Below are the records; return every line from the one that contains "Task: Open the Shapes tool in sidebar" to the last, exactly, skipping the pictures.
------------------------------
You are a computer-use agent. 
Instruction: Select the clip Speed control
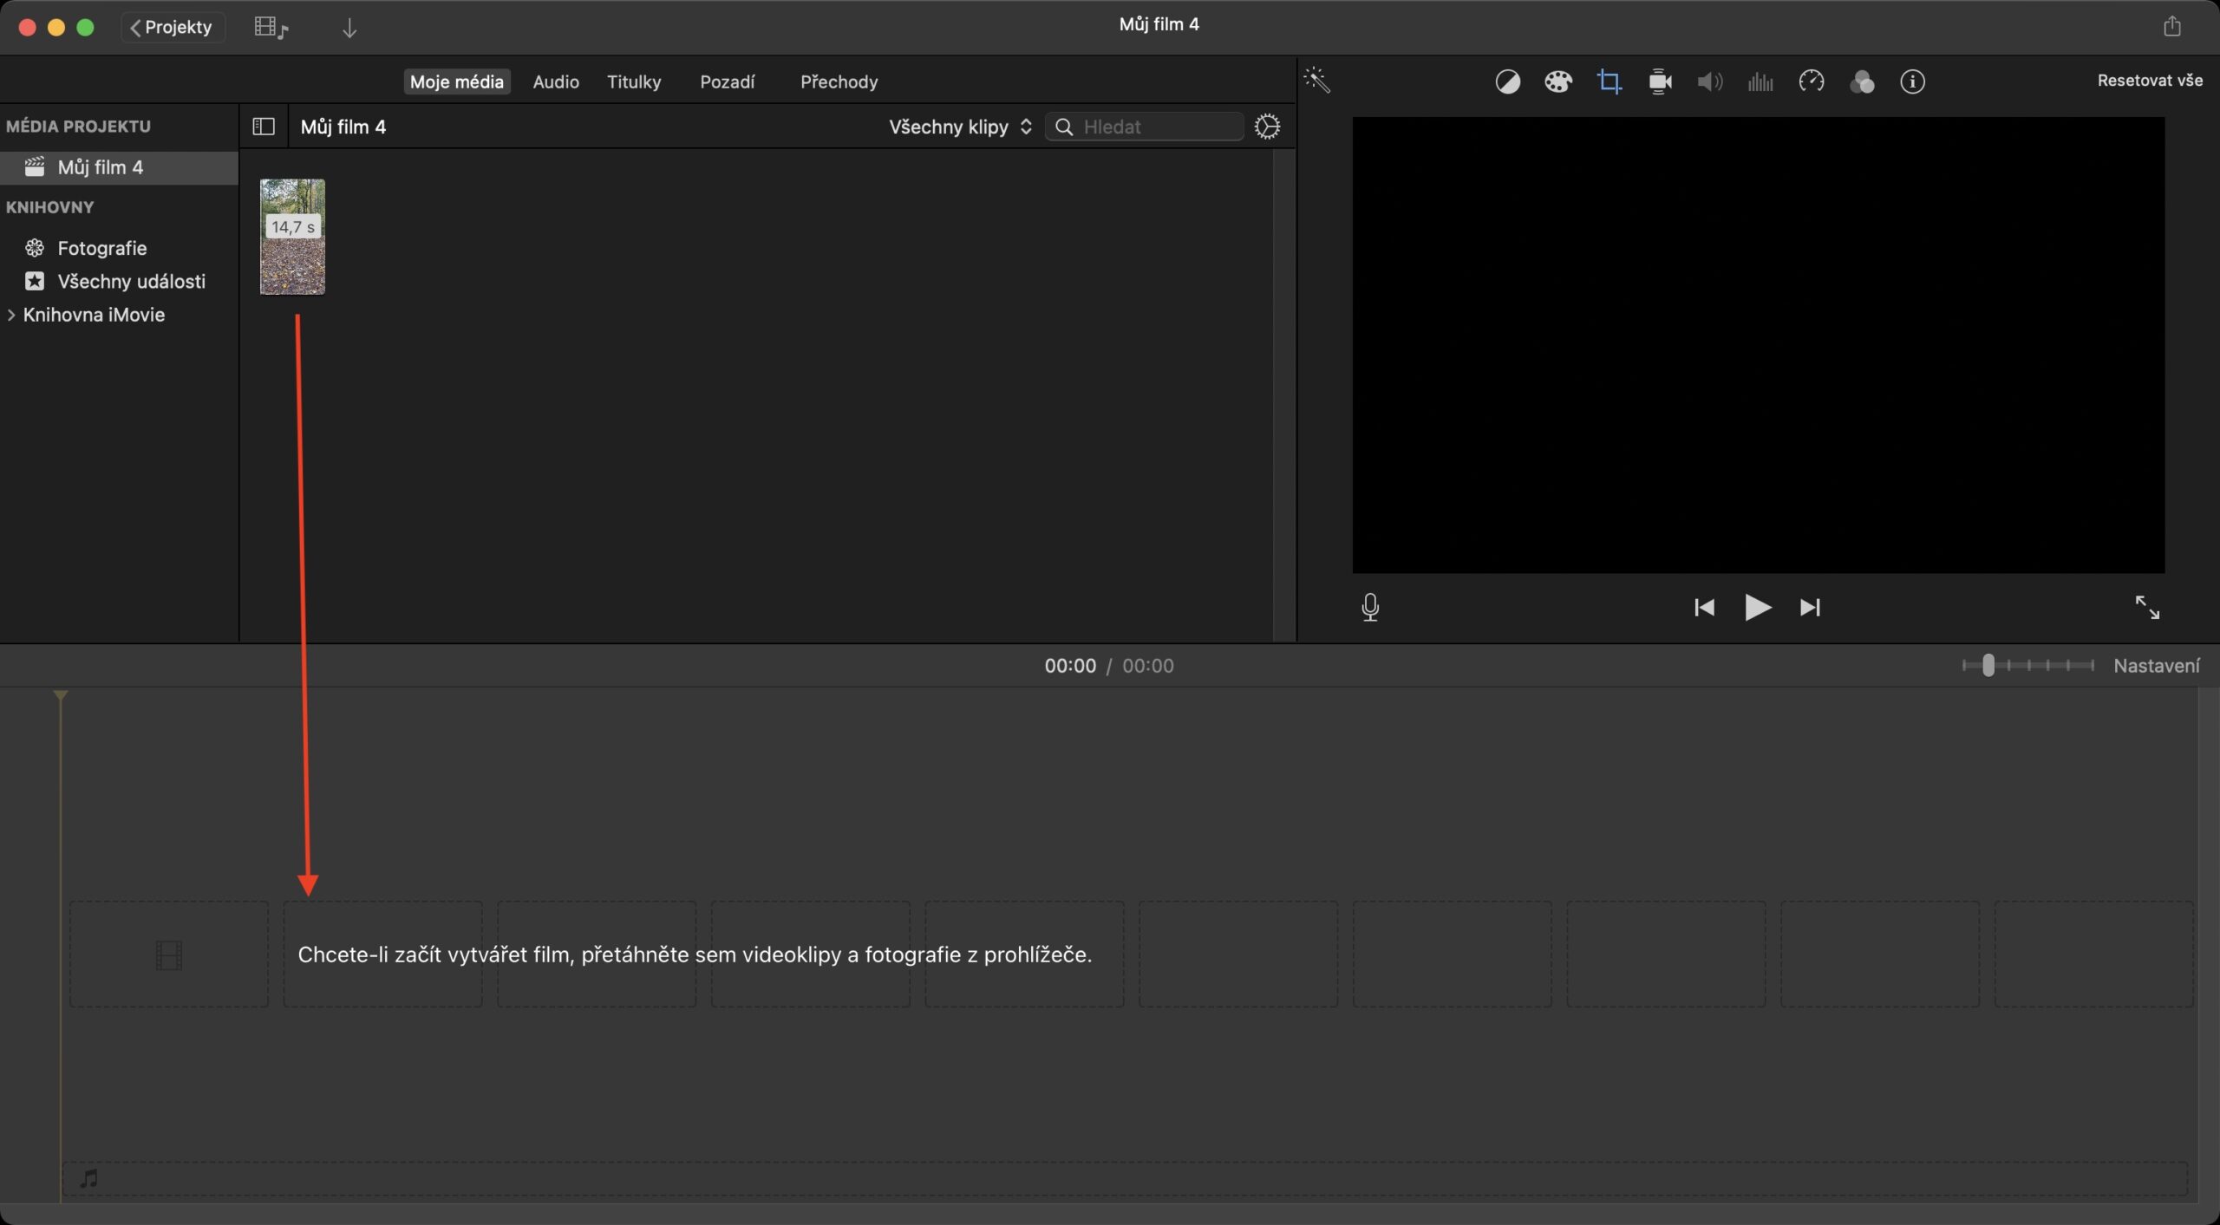pos(1812,81)
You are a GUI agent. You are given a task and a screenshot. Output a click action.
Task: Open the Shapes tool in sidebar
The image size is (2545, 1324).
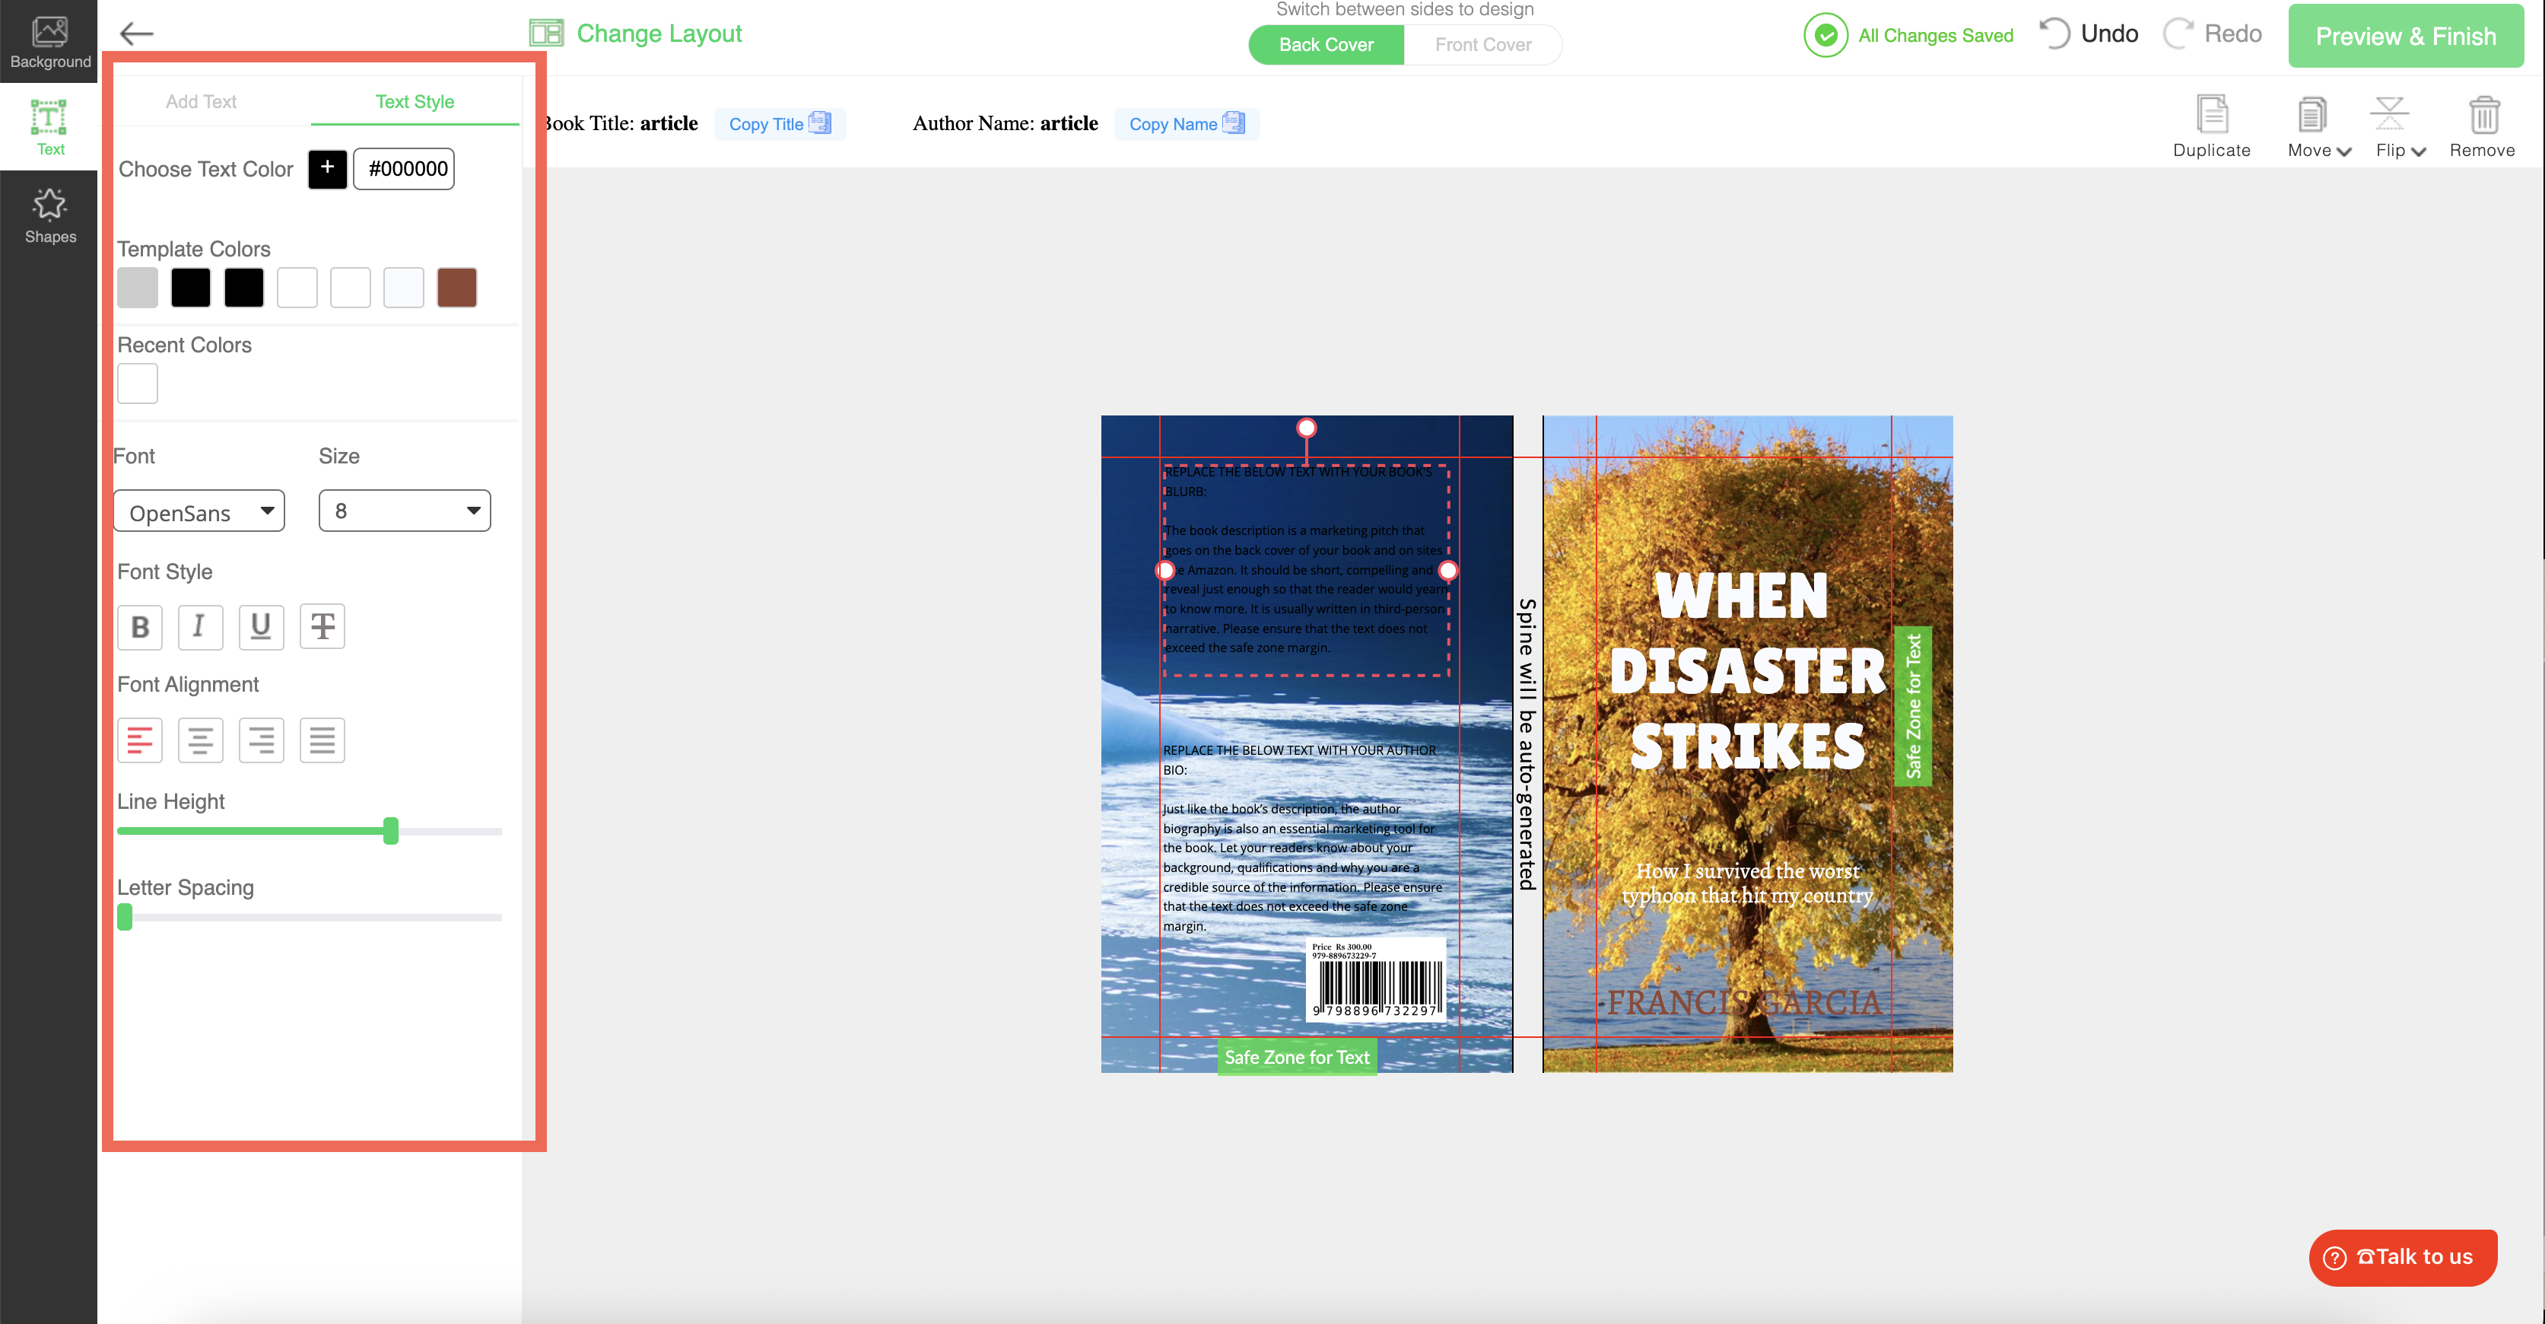tap(49, 215)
------------------------------
ANSWER SECTION -
Task: Open the Shapes tool in sidebar
The image size is (2545, 1324).
tap(49, 215)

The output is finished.